The same bomb that destroyed his freshly baked pies also caused the fracture of his right leg and injuries to his left leg and left two scars on his face. That doesn’t improve the Sioux Cityans attitude toward the sons of the rising sun.

United States forces—soldiers, sailors and marines—were not unprepared for the treacherous Japanese attack, explained Petty Officer Downing, son of Mr. and Mrs. M.L. Downing, 715 14th Street. Rather, he said, it was because the Americans had been so active in their defense preparations that the Japs’ sneak attack succeeded as well as it did.

Accustomed to Planes

Most persons, including the service men at Hawaii, had become so accustomed to the sight of American plane maneuvers, he said, that they took it for granted the approaching enemy planes were United States machines in practice defense flights.

When at 7:55 a.m., the Japanese launched their aerial assault, Petty Officer Downing was in the galley of the battleship on which he was stationed. He had just taken the 230 apple pies from the ship’s oven and placed new loaves of bread to bake. Three cooks also were in the galley.

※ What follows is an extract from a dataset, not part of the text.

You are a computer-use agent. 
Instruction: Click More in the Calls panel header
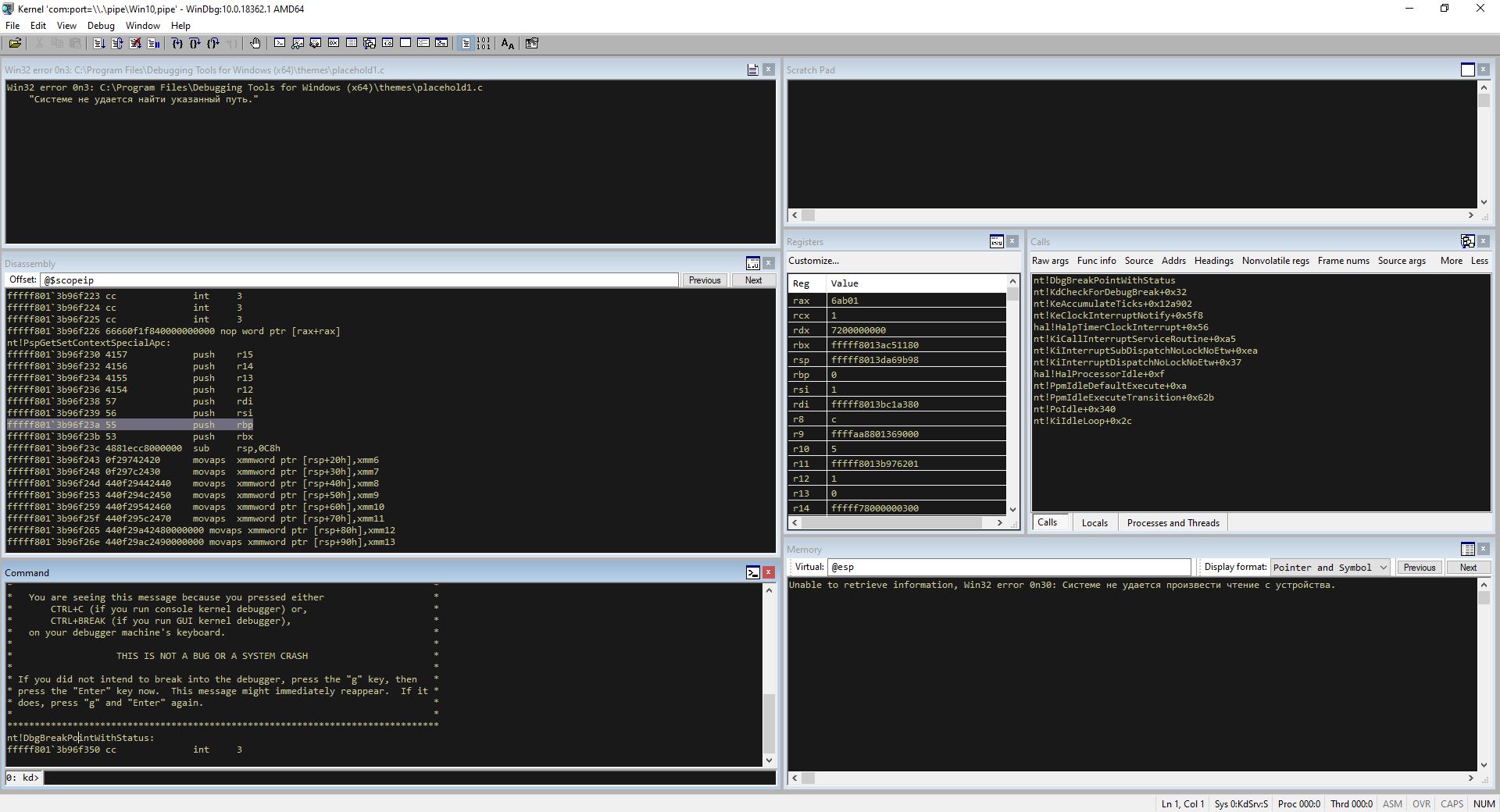[1451, 261]
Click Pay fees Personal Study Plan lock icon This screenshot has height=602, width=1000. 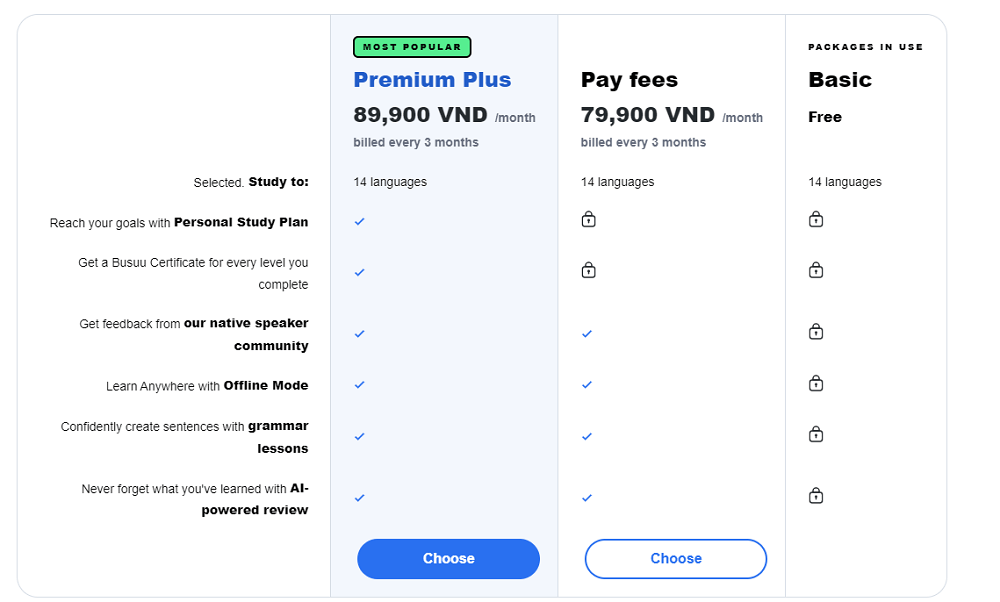(x=588, y=219)
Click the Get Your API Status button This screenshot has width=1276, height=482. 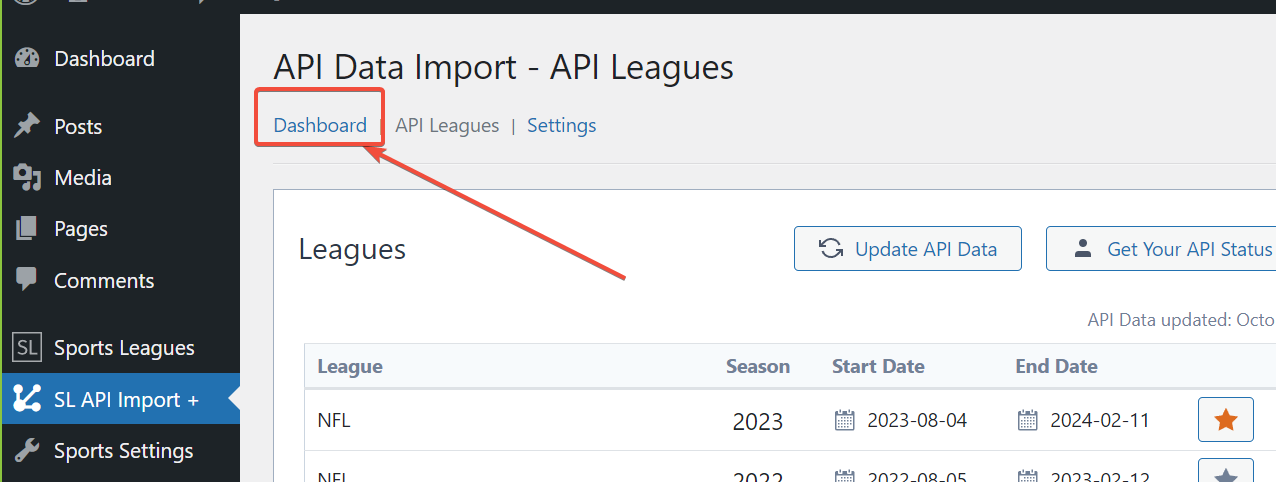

At the sound of the alarm, all men rushed to battle stations. The Sioux City sailor went to his post at a large broadside gun, designed primarily for use in ship-to-ship fighting. Eight other men, including some of the ship’s complement of 90 marines, manned the gun, firing at planes.

Despite the intensity of the Japanese attack, there were no slackers at Pearl Harbor, said the Sioux Cityan. He readily admitted however, that he and the rest of his buddies had been frightened when the attack began. It required only a few seconds, though for the men to get “fighting mad,” he added.

Whenever members of a gun crew downed an enemy, they literally “hopped up and down” with satisfaction, Petty Officer Downing said. One sailor on shore, handed a rifle and told to shoot at the planes, pointed the gun skyward, fired –and fainted when the ship burst into flames after a bullet had struck its bomb load.

Suffers Wounds

When the gun he was manning could find no more targets with-in its radius, the Sioux Cityan said, he started for an upper deck to help an antiaircraft gun crew there. A he was going through the galley on his way to the deck with several others, an aerial bomb struck, destroying the new pies and hurling Petty Officer Downing 10 feet. When he attempted to rise, he found his left leg had been broken.

One of the men, he said, had been blown into a vegetable barrel. Only his face and legs were visible but he had escaped with only leg injuries.

Petty Officer Downing was hauled by another sailor to safety in a vegetable locker. He stayed there a half hour before medical help arrived. Then he was taken to a shore hospital and later to the Mare Island Hospital at Vallejo, California to recuperate.